В приемной было много мужчин - как я понял, силовики. Они мельтешили, звонили по телефонам...

У меня опять раздался звонок: Аня спрашивала, далеко ли Аушев? "Рядом, в трех метрах". - "Тогда дайте ему трубку, с ним хотят говорить".

Я передал трубку Руслану, он стал говорить на чеченском языке. Потом связь прервалась. Минут через двадцать опять позвонили из театра, я снова дал ему трубку. "Все, - сказал он, возвращая мне телефон. - Договорились. Сейчас пойдем".

Они пошли втроем - Евгений Примаков, Руслан Аушев и депутат Асламбек Аслаханов. Я проводил их до последнего рубежа, а сам остался за грузовиками, метрах в ста от входа в театр. Стал ждать. Шел дождь, сделалось совсем темно. В театре на втором этаже время от времени раздвигались и снова сдвигались жалюзи. "Там у них снайпер", - меланхолично объяснил стоявший рядом со мной оперативник.

Они вернулись примерно через час. Мрачные. Молчаливые. Отмахнулись от журналистов. Примаков почти сразу уехал на доклад в Кремль.

Руслан рассказал мне, как было. Они зашли в здание. На первом этаже никого. Жутковато. Примакова поставили в середину: мало ли что. Поднялись по лестнице в холл на втором этаже. Там несколько стульев, столик.
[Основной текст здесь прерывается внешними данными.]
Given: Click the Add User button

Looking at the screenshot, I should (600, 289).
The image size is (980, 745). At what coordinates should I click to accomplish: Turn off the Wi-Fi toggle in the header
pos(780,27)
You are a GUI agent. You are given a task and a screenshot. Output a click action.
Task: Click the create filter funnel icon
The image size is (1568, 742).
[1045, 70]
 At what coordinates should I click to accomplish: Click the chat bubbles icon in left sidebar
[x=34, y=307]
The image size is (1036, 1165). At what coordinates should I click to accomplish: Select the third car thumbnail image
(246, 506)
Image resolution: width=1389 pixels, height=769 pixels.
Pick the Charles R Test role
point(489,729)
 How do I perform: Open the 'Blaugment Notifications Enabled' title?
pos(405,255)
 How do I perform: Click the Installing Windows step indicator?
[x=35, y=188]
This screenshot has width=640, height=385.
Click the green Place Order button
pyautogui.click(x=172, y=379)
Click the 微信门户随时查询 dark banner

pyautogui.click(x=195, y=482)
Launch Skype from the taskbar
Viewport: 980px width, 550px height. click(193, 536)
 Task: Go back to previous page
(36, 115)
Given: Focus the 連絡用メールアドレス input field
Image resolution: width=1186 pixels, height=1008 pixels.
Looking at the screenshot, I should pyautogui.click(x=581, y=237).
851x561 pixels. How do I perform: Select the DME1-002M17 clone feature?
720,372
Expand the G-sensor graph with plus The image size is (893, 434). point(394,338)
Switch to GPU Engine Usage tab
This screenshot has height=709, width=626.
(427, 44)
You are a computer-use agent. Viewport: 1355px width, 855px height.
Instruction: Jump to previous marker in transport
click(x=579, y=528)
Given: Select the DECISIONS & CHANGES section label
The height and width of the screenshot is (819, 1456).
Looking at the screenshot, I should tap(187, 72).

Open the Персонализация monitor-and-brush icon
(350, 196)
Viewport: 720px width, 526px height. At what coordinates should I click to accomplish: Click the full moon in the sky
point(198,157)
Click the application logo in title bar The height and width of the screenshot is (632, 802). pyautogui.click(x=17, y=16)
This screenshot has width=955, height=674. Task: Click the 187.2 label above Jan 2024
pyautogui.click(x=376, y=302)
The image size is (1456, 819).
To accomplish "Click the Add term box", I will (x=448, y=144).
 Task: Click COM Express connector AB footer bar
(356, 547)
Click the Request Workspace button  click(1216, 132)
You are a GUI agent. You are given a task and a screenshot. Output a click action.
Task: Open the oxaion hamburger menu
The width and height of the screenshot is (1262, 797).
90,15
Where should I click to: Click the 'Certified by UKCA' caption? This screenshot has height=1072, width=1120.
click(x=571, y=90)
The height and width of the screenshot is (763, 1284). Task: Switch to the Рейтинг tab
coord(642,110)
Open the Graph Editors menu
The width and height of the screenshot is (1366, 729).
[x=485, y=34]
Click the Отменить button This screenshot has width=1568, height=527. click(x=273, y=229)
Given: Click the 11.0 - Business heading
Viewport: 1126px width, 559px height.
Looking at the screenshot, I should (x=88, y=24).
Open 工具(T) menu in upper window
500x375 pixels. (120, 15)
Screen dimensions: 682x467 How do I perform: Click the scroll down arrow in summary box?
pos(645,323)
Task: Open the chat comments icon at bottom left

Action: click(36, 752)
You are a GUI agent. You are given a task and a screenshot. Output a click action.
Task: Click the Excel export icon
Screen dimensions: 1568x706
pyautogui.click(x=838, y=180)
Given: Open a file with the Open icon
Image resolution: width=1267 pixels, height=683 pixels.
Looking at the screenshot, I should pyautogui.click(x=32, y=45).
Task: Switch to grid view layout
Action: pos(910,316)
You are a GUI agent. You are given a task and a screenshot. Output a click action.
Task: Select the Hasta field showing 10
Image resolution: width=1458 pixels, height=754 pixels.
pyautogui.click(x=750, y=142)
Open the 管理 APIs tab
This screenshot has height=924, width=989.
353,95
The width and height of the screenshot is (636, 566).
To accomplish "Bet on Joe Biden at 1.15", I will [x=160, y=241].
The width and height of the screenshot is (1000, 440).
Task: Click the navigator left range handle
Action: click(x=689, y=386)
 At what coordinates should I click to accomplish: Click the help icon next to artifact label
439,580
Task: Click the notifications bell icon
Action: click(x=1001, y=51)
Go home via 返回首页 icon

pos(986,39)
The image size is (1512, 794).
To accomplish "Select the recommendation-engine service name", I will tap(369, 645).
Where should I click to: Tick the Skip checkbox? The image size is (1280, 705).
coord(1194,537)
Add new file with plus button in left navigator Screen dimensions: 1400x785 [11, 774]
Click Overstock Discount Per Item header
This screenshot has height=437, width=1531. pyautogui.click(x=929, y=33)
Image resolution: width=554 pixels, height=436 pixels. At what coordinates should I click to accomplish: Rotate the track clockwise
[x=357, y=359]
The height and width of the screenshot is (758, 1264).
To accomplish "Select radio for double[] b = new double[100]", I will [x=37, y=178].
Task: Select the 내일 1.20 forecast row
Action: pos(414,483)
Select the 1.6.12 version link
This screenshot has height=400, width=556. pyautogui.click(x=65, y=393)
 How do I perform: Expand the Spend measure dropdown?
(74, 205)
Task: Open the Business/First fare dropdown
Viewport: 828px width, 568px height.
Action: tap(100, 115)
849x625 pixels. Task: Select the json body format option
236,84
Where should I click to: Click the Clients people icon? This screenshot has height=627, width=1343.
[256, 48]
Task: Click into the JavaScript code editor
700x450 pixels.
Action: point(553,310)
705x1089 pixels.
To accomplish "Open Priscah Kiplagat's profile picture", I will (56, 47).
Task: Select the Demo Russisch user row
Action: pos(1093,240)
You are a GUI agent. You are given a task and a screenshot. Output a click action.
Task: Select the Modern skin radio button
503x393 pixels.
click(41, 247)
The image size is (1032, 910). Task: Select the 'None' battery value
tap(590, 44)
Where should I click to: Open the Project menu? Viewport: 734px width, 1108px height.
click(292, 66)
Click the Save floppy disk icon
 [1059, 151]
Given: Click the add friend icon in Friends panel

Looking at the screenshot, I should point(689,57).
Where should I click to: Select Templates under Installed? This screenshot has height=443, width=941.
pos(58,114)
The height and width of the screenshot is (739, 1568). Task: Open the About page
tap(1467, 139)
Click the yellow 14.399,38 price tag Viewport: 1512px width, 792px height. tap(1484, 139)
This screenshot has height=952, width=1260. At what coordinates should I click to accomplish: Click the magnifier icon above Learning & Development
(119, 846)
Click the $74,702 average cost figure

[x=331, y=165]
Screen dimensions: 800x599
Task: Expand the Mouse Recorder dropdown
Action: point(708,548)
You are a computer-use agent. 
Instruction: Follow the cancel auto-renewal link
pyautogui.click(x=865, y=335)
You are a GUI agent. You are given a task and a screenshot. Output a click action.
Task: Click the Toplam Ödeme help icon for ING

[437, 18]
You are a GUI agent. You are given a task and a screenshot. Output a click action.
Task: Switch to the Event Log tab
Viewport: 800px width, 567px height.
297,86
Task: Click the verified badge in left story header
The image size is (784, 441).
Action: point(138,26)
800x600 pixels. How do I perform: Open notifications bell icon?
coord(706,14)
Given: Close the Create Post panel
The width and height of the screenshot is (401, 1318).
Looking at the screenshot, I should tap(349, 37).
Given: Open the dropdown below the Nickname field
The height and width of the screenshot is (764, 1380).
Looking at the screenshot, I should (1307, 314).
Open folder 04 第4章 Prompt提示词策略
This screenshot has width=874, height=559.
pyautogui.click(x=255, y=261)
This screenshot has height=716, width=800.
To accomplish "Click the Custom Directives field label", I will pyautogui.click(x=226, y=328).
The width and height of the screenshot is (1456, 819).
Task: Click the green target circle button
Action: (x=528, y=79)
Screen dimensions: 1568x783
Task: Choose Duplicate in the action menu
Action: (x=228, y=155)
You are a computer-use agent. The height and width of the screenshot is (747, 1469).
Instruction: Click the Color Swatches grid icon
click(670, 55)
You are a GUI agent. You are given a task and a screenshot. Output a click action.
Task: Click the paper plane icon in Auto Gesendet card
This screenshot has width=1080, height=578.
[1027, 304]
Все опутано какими-то проводами, коробки, ящики. Им велели ждать, пояснив, что Бараев сейчас молится. Ждали более получаса. Никакого пиетета к гостям террористы не проявляли, смотрели на них настороженно.

Пришел Бараев и сказал, что они - роботы, ожившие трупы и им не надо думать о своем будущем, они пришли сюда умирать. Вот так на этом и толклись несколько минут: Примаков - свое, террорист - свое. Наконец Бараев в раздражении встал: ну все, нам говорить больше не о чем. Тогда вмешался Руслан: "Ты не прав. Евгений Максимович старше тебя, ты сядь и выслушай его". В некотором смущении Бараев снова сел, и разговор был продолжен. Попросили отпустить детей. "Нет, - сказал чеченец. - Всех детей мы уже выпустили. Остались те, кому пятнадцать лет и старше, а они по нашим законам уже не дети". Еще он сказал, что если завтра до 10.00 к ним не явится официальный представитель президента, то с 12.00 они начнут расстреливать заложников.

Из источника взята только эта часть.